**Action item:**
Filter the entries for the string "input". Copy each line that has it.

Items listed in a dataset
== == ==

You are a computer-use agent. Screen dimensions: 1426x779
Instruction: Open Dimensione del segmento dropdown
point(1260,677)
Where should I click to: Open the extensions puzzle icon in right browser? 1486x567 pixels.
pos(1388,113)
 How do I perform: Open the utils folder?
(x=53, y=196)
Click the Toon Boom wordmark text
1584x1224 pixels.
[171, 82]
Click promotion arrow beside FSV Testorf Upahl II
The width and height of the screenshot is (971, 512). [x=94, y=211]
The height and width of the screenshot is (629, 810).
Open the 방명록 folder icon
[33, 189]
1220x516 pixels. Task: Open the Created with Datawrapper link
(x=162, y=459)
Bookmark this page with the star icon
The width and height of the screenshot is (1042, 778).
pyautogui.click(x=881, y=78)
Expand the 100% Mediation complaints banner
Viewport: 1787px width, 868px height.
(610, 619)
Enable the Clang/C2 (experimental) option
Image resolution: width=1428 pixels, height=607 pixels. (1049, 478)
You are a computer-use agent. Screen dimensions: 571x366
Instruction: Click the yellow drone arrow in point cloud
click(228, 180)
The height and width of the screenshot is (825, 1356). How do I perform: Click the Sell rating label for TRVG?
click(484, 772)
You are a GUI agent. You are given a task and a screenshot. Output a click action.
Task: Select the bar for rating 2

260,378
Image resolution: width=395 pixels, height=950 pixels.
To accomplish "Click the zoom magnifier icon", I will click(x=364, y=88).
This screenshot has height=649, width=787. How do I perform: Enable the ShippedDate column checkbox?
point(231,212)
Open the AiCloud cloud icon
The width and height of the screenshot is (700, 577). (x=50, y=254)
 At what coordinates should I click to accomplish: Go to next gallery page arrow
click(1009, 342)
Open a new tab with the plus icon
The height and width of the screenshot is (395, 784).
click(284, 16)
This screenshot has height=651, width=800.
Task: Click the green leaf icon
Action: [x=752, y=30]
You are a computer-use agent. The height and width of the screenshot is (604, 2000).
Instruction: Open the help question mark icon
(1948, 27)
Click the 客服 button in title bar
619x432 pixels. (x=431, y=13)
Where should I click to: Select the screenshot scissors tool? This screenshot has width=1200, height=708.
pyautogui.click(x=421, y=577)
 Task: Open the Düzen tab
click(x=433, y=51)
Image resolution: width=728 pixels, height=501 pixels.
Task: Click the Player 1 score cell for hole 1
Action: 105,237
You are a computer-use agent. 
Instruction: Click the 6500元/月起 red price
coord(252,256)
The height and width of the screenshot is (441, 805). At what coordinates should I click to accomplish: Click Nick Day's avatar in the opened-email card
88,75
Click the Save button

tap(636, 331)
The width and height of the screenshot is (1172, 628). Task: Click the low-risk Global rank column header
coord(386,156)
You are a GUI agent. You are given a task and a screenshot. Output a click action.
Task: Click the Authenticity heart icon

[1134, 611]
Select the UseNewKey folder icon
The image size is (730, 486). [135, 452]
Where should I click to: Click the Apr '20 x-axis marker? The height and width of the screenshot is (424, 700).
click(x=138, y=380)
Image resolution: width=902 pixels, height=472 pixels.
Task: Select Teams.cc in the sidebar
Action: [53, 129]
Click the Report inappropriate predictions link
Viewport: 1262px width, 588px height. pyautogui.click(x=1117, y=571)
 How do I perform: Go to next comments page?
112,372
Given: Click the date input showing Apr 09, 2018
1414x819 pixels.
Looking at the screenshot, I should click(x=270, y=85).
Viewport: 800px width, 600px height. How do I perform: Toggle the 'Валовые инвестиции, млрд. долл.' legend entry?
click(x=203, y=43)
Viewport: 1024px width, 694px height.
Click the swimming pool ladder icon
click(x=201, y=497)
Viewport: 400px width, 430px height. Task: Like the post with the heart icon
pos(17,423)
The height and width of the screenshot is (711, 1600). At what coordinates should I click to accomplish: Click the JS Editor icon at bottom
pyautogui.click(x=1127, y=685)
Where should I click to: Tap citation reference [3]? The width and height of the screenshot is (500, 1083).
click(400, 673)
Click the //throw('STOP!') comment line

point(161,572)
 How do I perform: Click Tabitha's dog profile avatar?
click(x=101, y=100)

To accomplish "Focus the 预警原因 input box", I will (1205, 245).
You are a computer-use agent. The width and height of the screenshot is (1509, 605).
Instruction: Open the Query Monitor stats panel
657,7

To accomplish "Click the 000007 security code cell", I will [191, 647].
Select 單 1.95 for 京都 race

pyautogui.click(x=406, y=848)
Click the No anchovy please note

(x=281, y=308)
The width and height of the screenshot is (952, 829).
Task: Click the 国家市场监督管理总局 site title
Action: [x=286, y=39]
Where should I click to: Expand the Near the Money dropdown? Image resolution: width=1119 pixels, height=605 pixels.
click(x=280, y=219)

== == ==

**Problem solution:**
Given: Click the date input showing Apr 09, 2018
To accomplish "Focus the 预警原因 input box", I will (1205, 245).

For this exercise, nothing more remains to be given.